--- Start PROVIDED INFORMATION ---
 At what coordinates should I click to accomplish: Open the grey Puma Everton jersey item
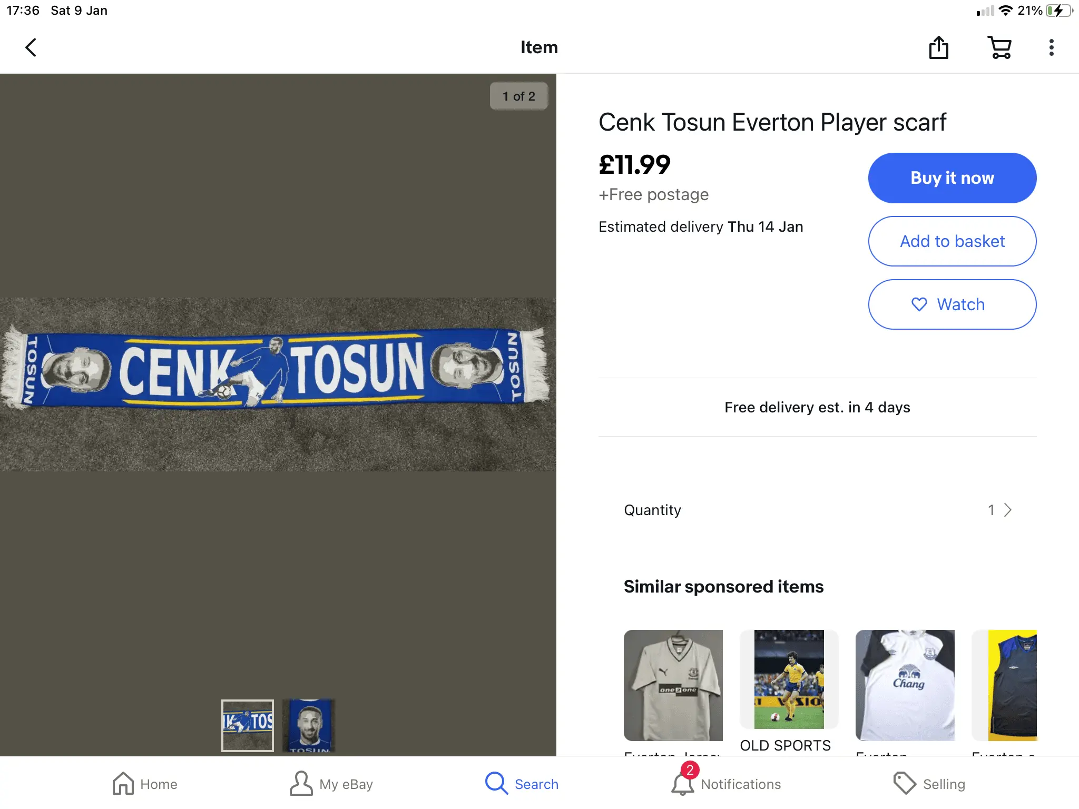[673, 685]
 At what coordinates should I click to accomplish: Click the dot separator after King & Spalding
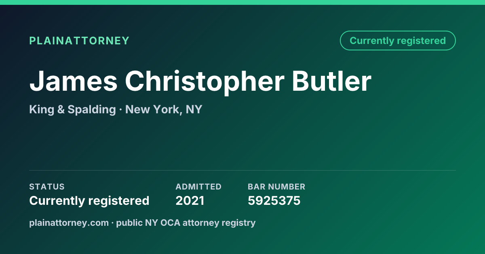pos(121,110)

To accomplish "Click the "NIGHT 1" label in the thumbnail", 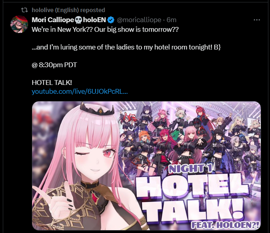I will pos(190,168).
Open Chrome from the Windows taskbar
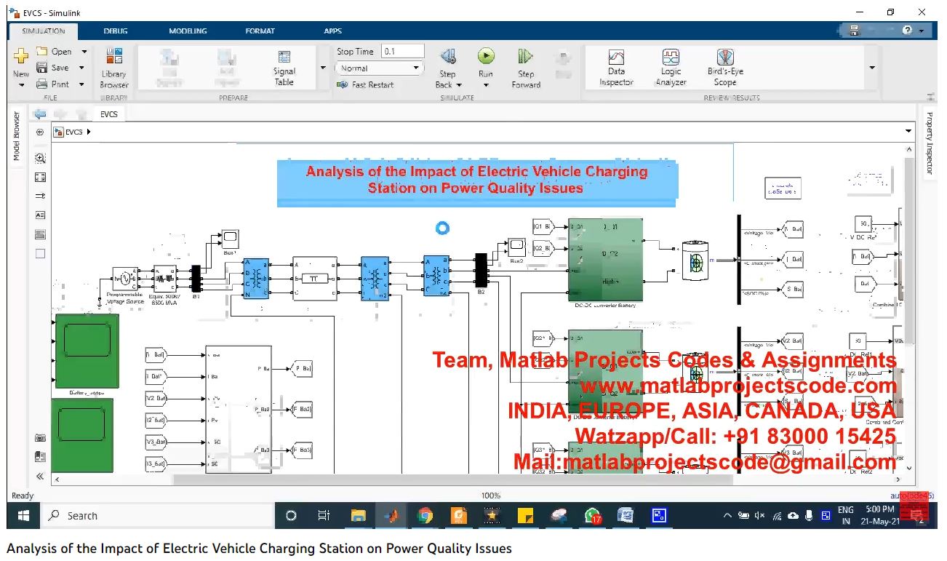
--- End PROVIDED INFORMATION ---
• **STATED EXERCISE**
Return each line from the entries above that contains the string "should", copying every such line in full.

• **COMPLETED TASK**
 At what coordinates should I click to accomplish: Open the grey Puma Everton jersey item
 At what coordinates should I click to accomplish: Click the dot separator after King & Spalding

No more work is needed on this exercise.